IN WITNESS WHEREOF , the parties hereto have entered into this Agreement in Las Vegas, Nevada, as of the date first written above.

 

EMPLOYEE –

 

/s/ Andy H. Chien
By: Andy H. Chien

Dated: April 5, 2016

MGM GROWTH PROPERTIES OPERATING PARTNERSHIP LP –

 

/s/ James Stewart

By: James Stewart, Chief Executive Officer

Dated: April 5, 2016

MGM RESORTS INTERNATIONAL , for the limited purpose of Section 21 hereof

 

/s/ John M. McManus

By: John M. McManus, Executive Vice President, General Counsel and Secretary

Dated: April 5, 2016

 

19


EXHIBIT A

 

Name of Report                                                                               Generated By

Including, but not limited to:

    

Arrival Report

    

Room Reservation/Casino Marketing

Departure Report

    

Room Reservation/Casino Marketing

Master Gaming Report

    

Casino Audit

Department Financial Statement

    

Finance

$5K Over High Action Play Report

    

Casino Marketing

$50K Over High Action Play Report

    

Casino Marketing

Collection Aging Report(s)

    

Collection Department

Accounts Receivable Aging

    

Finance

Marketing Reports

    

Marketing

Daily Player Action Report

    

Casino Operations

Daily Operating Report

    

Slot Department

Database Marketing Reports

    

Database Marketing

Special Event Calendar(s)

    

Special Events/Casino Marketing

Special Event Analysis

    

Special Events/Casino Marketing

Tenant Gross Sales Reports

    

Finance

Convention Group Tentative/Confirmed
Pacing Reports

    

Convention Sales

Entertainment Event Settlement Reports

    

Finance

Event Participation Reports

    

Casino Marketing

Table Ratings

    

Various

Top Players

    

Various

Promotion Enrollment

    

Promotions

Player Win/Loss

    

Various

 

20


EXHIBIT B - ARBITRATION

This Exhibit B sets forth the methods for resolving any controversy, dispute or claim directly or indirectly arising out of or relating to the Employment Agreement (“Agreement”), or the breach thereof, or arising out of or relating to the employment of Employee, or the termination thereof, and accordingly, this Exhibit B shall be considered to be a part of the Agreement.

 

1.

» **Given records**
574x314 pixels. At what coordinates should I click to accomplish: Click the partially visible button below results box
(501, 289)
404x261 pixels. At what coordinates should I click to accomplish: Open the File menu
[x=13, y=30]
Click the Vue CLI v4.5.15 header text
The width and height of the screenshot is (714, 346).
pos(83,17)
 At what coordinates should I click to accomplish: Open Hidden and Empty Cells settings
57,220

* * *

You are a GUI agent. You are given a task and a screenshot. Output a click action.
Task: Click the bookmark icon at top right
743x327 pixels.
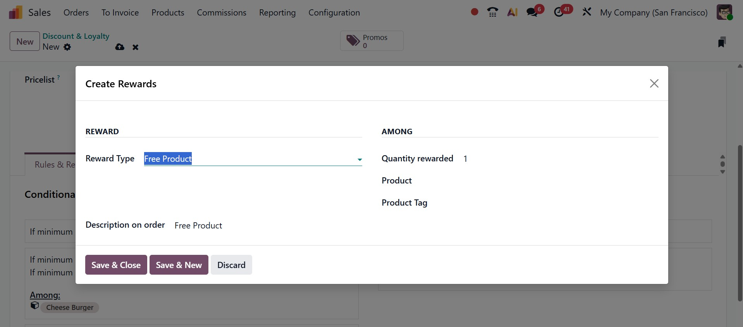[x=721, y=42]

---

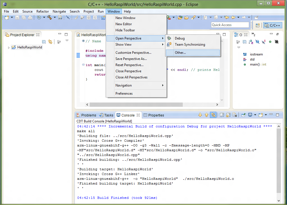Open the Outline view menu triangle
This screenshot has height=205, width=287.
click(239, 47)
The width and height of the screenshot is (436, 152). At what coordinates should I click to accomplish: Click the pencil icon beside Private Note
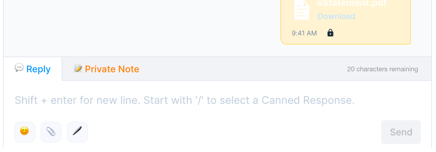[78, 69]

» **Exercises**
**1.** Using the agreement excerpt, answer yes or no to each statement and quote the words that decide it: (a) The parties entered into the agreement in Las Vegas, Nevada. (b) James Stewart signed as General Counsel. (c) MGM Resorts International signed only for the limited purpose of Section 21.
**2.** Answer these from the agreement excerpt:
(a) On what date did Andy H. Chien sign?
(b) Which department generates the Tenant Gross Sales Reports?
(c) What does Exhibit B set forth?
The records come from a separate source.

» **Answers below**
**1.**
(a) Yes: "entered into this Agreement in Las Vegas, Nevada"
(b) No: "By: James Stewart, Chief Executive Officer"
(c) Yes: "for the limited purpose of Section 21 hereof"

**2.**
(a) April 5, 2016
(b) Finance
(c) The methods for resolving any controversy, dispute or claim arising out of or relating to the Employment Agreement or its breach, or to the employment of Employee or its termination.